=== The data ===
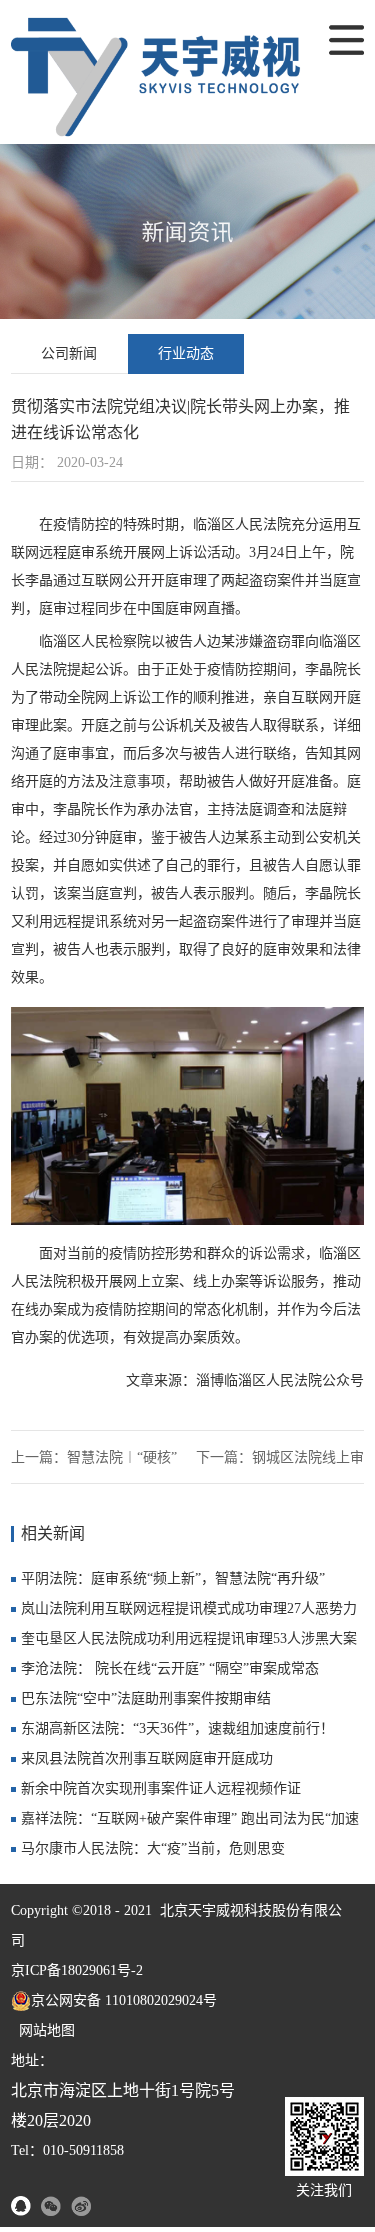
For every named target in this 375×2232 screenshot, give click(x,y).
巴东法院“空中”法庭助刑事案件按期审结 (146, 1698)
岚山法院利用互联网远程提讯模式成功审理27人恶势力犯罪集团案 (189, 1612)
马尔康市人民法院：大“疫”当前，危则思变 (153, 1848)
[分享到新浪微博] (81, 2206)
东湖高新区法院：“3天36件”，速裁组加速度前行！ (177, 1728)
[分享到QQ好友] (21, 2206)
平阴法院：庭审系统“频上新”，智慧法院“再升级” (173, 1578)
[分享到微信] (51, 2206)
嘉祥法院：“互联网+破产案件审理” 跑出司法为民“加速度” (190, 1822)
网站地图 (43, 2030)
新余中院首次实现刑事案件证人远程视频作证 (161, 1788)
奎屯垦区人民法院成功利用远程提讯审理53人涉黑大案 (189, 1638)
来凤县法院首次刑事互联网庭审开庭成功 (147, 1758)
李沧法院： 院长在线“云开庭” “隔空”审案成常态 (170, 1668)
===
Required action
Quote every record above exactly, omitting any pictures they contain.

Response for this exercise
For every named target in this 375×2232 screenshot, give click(x,y).
巴东法院“空中”法庭助刑事案件按期审结 (146, 1698)
岚山法院利用互联网远程提讯模式成功审理27人恶势力犯罪集团案 (189, 1612)
马尔康市人民法院：大“疫”当前，危则思变 (153, 1848)
[分享到新浪微博] (81, 2206)
东湖高新区法院：“3天36件”，速裁组加速度前行！ (177, 1728)
[分享到QQ好友] (21, 2206)
平阴法院：庭审系统“频上新”，智慧法院“再升级” (173, 1578)
[分享到微信] (51, 2206)
嘉祥法院：“互联网+破产案件审理” 跑出司法为民“加速度” (190, 1822)
网站地图 (43, 2030)
新余中院首次实现刑事案件证人远程视频作证 (161, 1788)
奎屯垦区人民法院成功利用远程提讯审理53人涉黑大案 (189, 1638)
来凤县法院首次刑事互联网庭审开庭成功 (147, 1758)
李沧法院： 院长在线“云开庭” “隔空”审案成常态 (170, 1668)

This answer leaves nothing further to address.